:: Supplied passage

IN THE CRIMINAL COURT OF APPEALS OF TENNESSEE
AT NASHVILLE FILED FEBRUARY 1998 SESSION April 7, 1998
Cecil W. Crowson Appellate Court Clerk
STATE OF TENNESSEE, ) ) Appellee, ) C.C.A. No. 01C01-9706-CC-00218 ) vs. ) Franklin County ) GREGORY STEELE, ) Honorable J. Curtis Smith, Judge ) Appellant. ) (DUI) )
FOR THE APPELLANT: FOR THE APPELLEE:
ROBERT S. PETERS JOHN KNOX WALKUP Attorney At Law Attorney General & Reporter 100 First Avenue, S.W. Winchester, TN 37398 CLINTON J. MORGAN Counsel for the State 425 Fifth Avenue North Cordell Hull Building Nashville, TN 37243-0493
WILLIAM COPELAND Asst. Dist. Attorney General 324 Dinah Shore Blvd. Winchester, TN 37398
OPINION FILED: _____________
AFFIRMED
CURWOOD WITT, JUDGE OPINION
The defendant, Gregory Steele, directly appeals his conviction and
sentence imposed by the Franklin County Criminal Court. A jury convicted the
defendant of driving a motor vehicle while under the influence of an intoxicant, first
offense, and the trial judge imposed a $350.00 fine, suspension of driving privileges
for one year, and a sentence of eleven months, twenty-nine days, of which fifteen
days must be spent in confinement with the balance served on probation. The
defendant challenges the sufficiency of the convicting evidence and the sentence
imposed by the trial court. After a review of the record and briefs, we affirm the
judgment of the trial court.

::::
:: Raw records

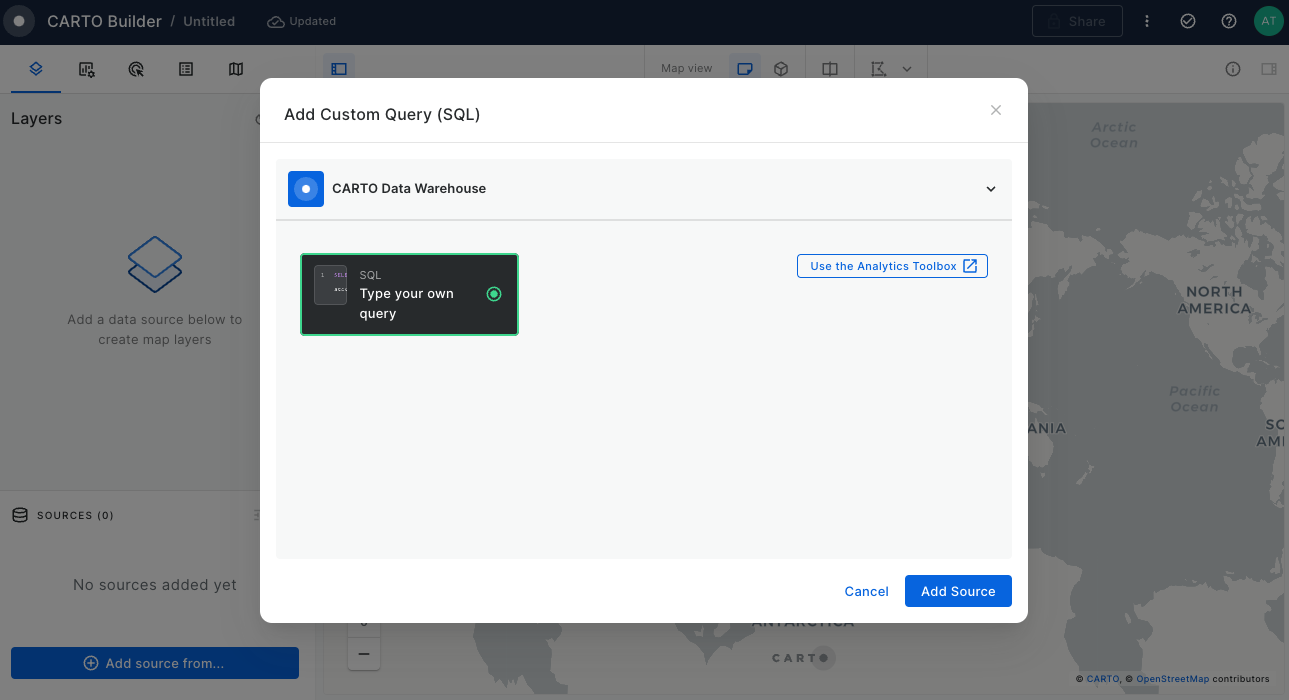Open the Use the Analytics Toolbox link
Image resolution: width=1289 pixels, height=700 pixels.
(x=892, y=266)
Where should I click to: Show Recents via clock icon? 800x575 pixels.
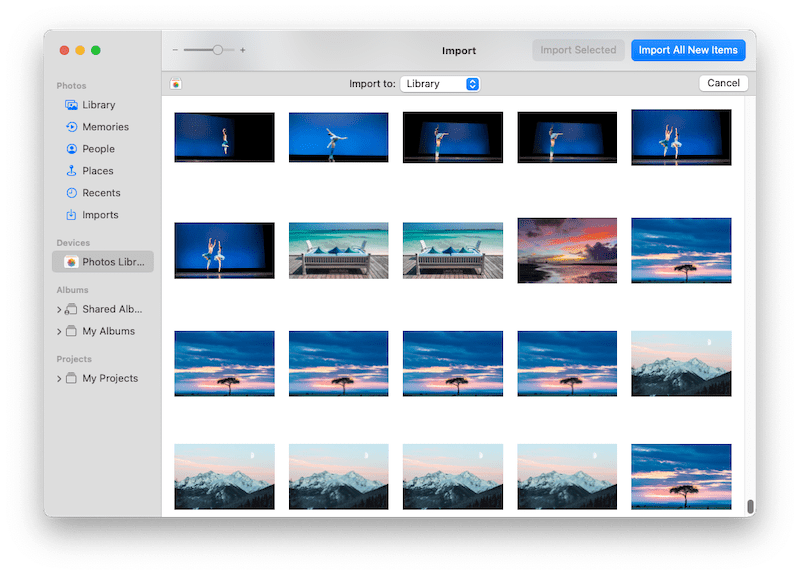71,193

::::

» **Directive A**: In the appeal opinion, rewrite the stretch that opens with the words "IN THE CRIMINAL" and closes with "Appellant. ) (DUI) )", swapping "Franklin County" for "Coffee County".
» **Directive B**: According to the appeal opinion, how many days of the defendant's sentence must be spent in confinement?

» **Written answer A**:
IN THE CRIMINAL COURT OF APPEALS OF TENNESSEE
AT NASHVILLE FILED FEBRUARY 1998 SESSION April 7, 1998
Cecil W. Crowson Appellate Court Clerk
STATE OF TENNESSEE, ) ) Appellee, ) C.C.A. No. 01C01-9706-CC-00218 ) vs. ) Coffee County ) GREGORY STEELE, ) Honorable J. Curtis Smith, Judge ) Appellant. ) (DUI) )

» **Written answer B**: Fifteen days